オヤジの喜怒哀愁

2015年7月25日号

ラテンの血が騒ぐ夏

4809

 本稿が掲載される頃は各地で梅雨明けになっている可能性が高いと思われるが、書いている現段階で小生の住んでいる地域はまだ梅雨明けしていない。しかし、トリプル台風が日本列島に接近する前の何日かは夏本番の暑さがあって、熱帯夜も記録した。まだ湿気が残っているようだけれど、あまり細かいことは気にしないことにして個人的な梅雨明け宣言を出し、満を持してスーパーにテキーラを買いに行った。テキーラはメキシコの酒である。
 以前は個人的な梅雨明け宣言を出すとカンパリ・ソーダを飲むのが吉例であった。カンパリはイタリアの酒である。

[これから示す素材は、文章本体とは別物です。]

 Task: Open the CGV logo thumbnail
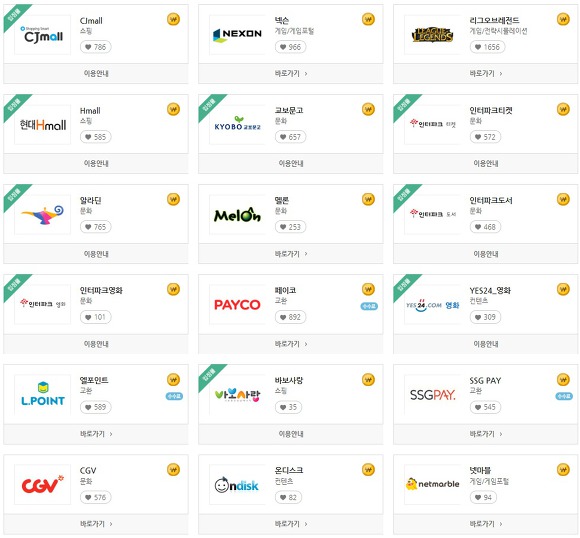click(43, 485)
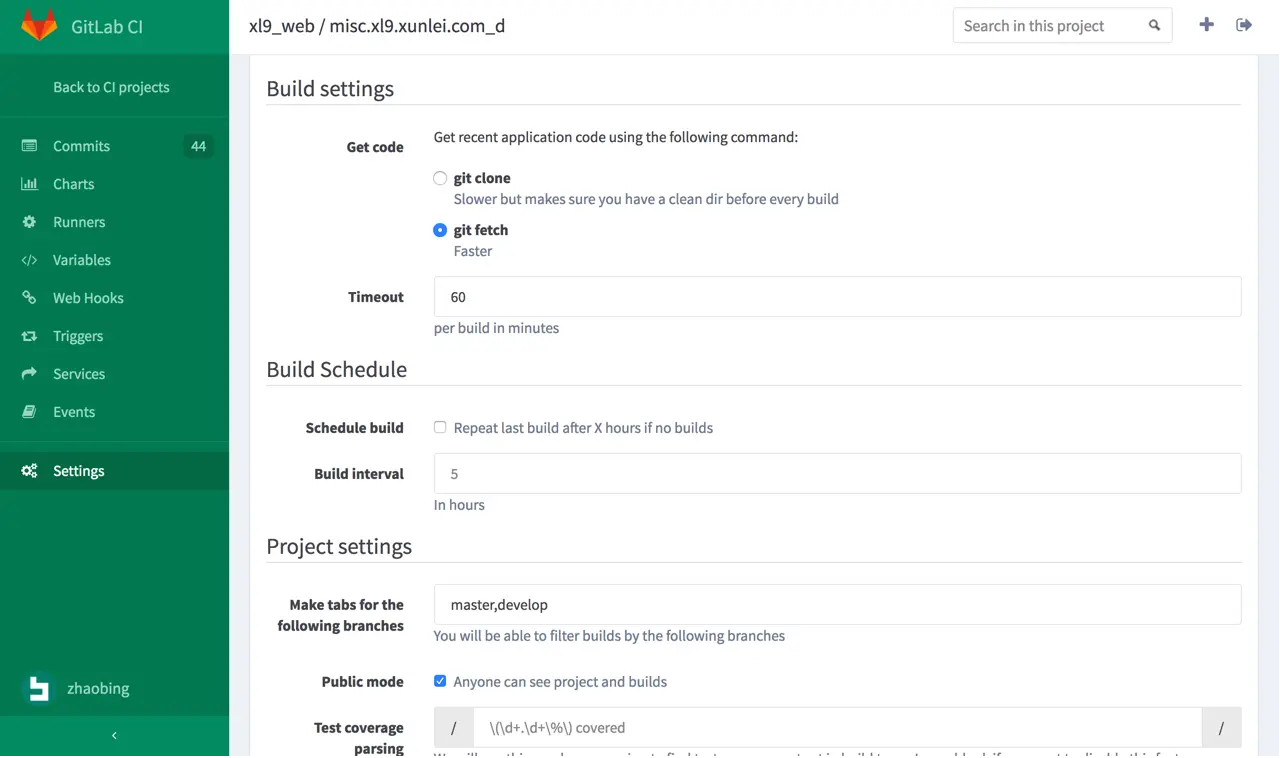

これをソーダで割るとカンパリ・ソーダである。心と時間と懐に余裕のあるときはペリエで割り、 レモンかライムを放り込む。ペリエはフランスの天然発泡水で、この場合はカンパリ・ペリエだ。このほうがぜいたくなのである。ここ数年は、梅雨明け宣言の御神酒はテキーラのオンザロックを飲むのが恒例になっている。
 梅雨明け宣言でどうしてテキーラのオンザロックなのかと問われても合理的な答えなどない。残念ながらメキシコはもちろんイタリアにもフランスにも行ったことがない。しかし、こう並べてみてはたと気づいたのだが、なぜテキーラなのか、強いて言うなら「ラテンの血が騒ぐ」ということなのではないかと思う。
 筆者、どこからどう見ても日本人で一族郎党にラテン人はいない。流れてもいないラテンの血がどうして騒ぐのか。とはいえ、これは筆者に限らないのであって、夏になればあちらこちらでフラメンコ・フェスティバルやサンバ・カーニバルが開催される。日本人といえども結構みんなラテンの血が騒ぐのである。
 ラテン系、ラテン気質といえば細かいことを気にせず陽気に騒ぐ、合理主義を嫌い自由と遊びをこよなく愛す、というような意味で使われる。梅雨明けと同時に夏本番。じめじめした雨季から一転抜けた解放感。日本の夏の訪れはラテンの血を騒がせるものなのだろう。
 日本各地でもこれからが夏祭の季節本番である。夏から秋にかけて全国各地で神輿が上がり、山車が引き回され、夜店が立ち並ぶ。年1回のカーニバルに散財し、トマトを投げ合い、闘牛に熱狂し、歌い、踊り、酔いしれる祭好きのラテン人たちの姿とも重なるものがある。夏に飲むテキーラオンザロックの味が格別なのは、ラテンの血のせいなのだ。陽気に夏を乗り切ろう。